[Screenshot grounding data]
=======
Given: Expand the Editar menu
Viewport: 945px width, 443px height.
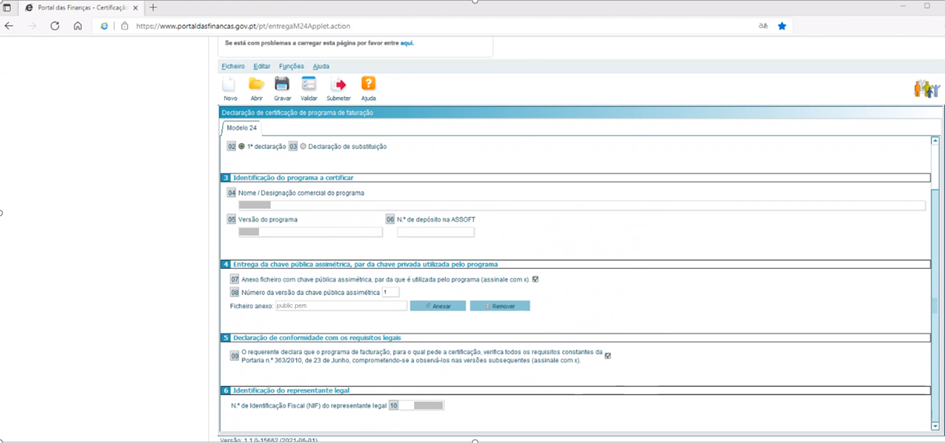Looking at the screenshot, I should pyautogui.click(x=261, y=67).

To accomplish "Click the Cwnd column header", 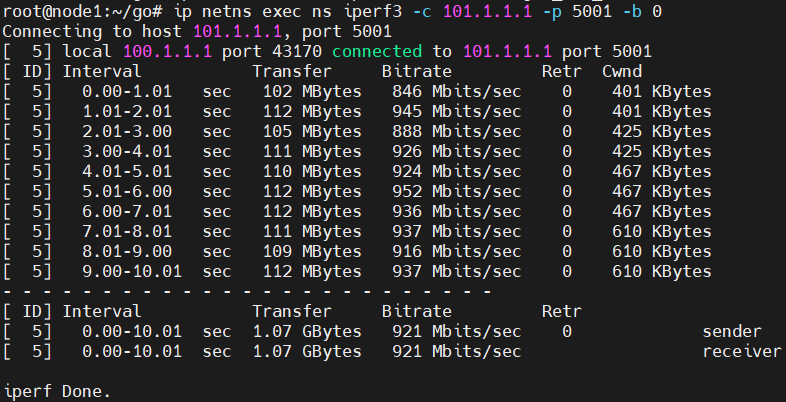I will coord(622,71).
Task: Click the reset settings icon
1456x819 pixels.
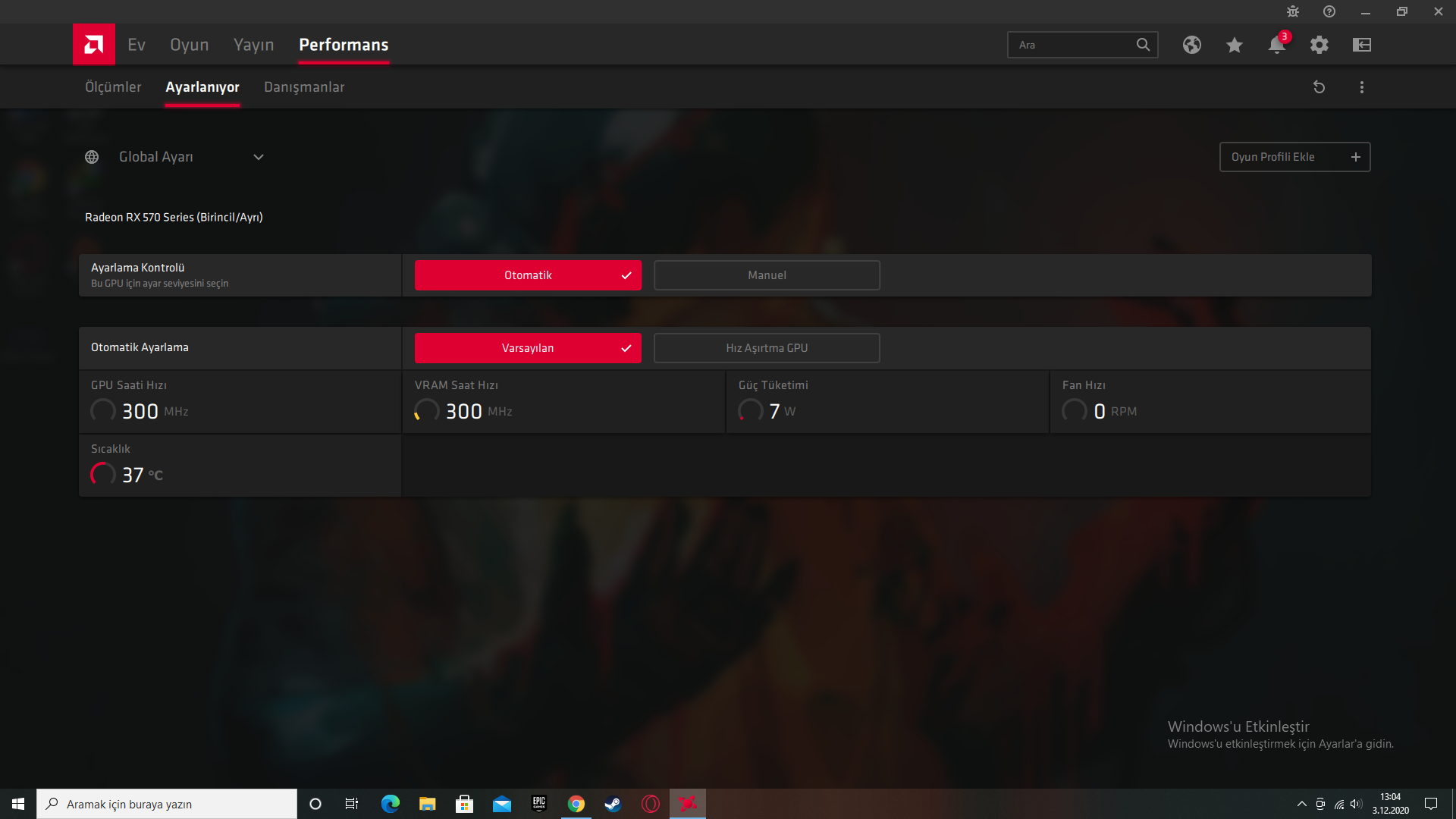Action: (1319, 87)
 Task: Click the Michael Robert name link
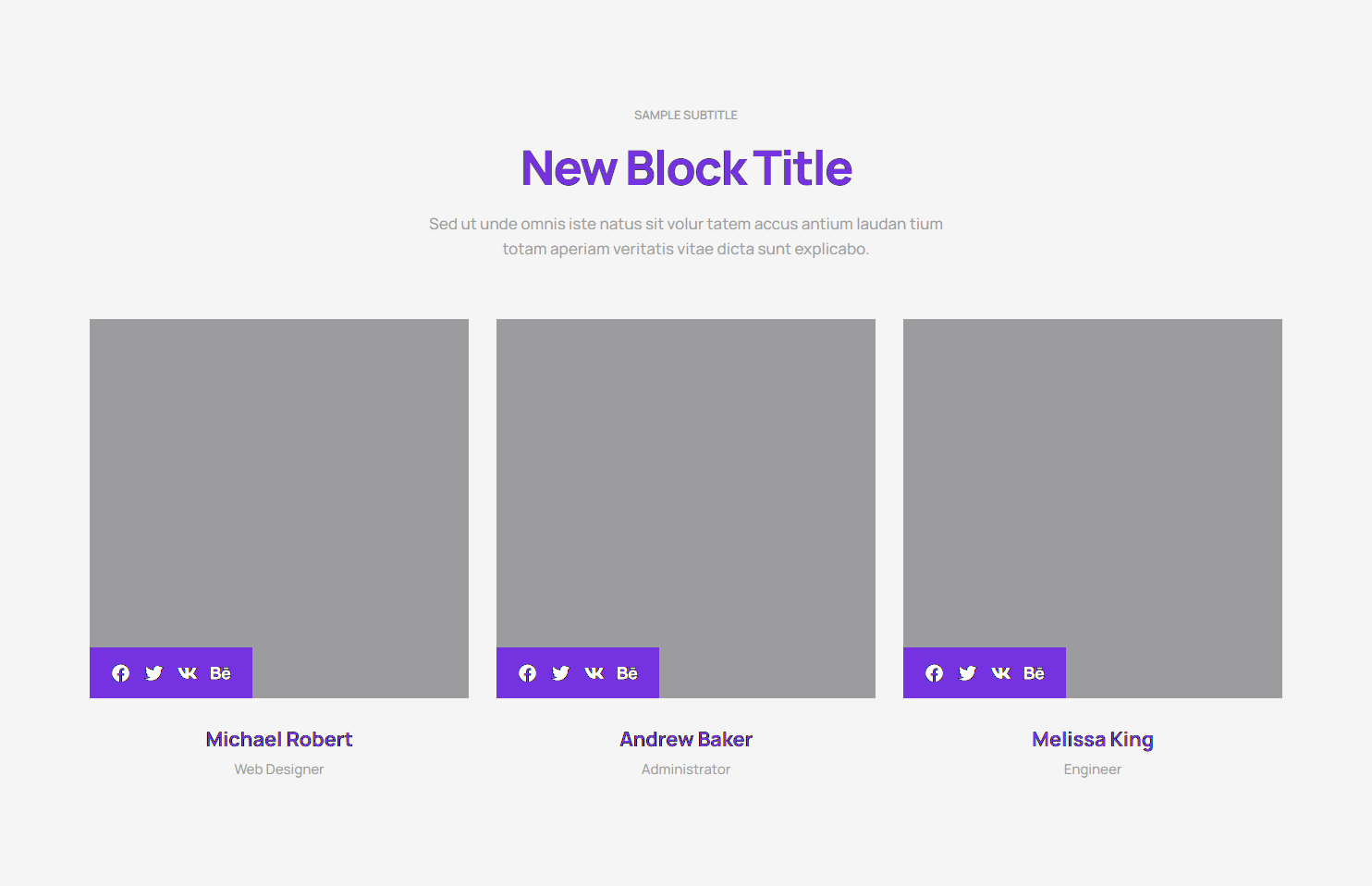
=======
How many lines in the records above hold the string "Task"? Only the number is wanted.

_Response:_
2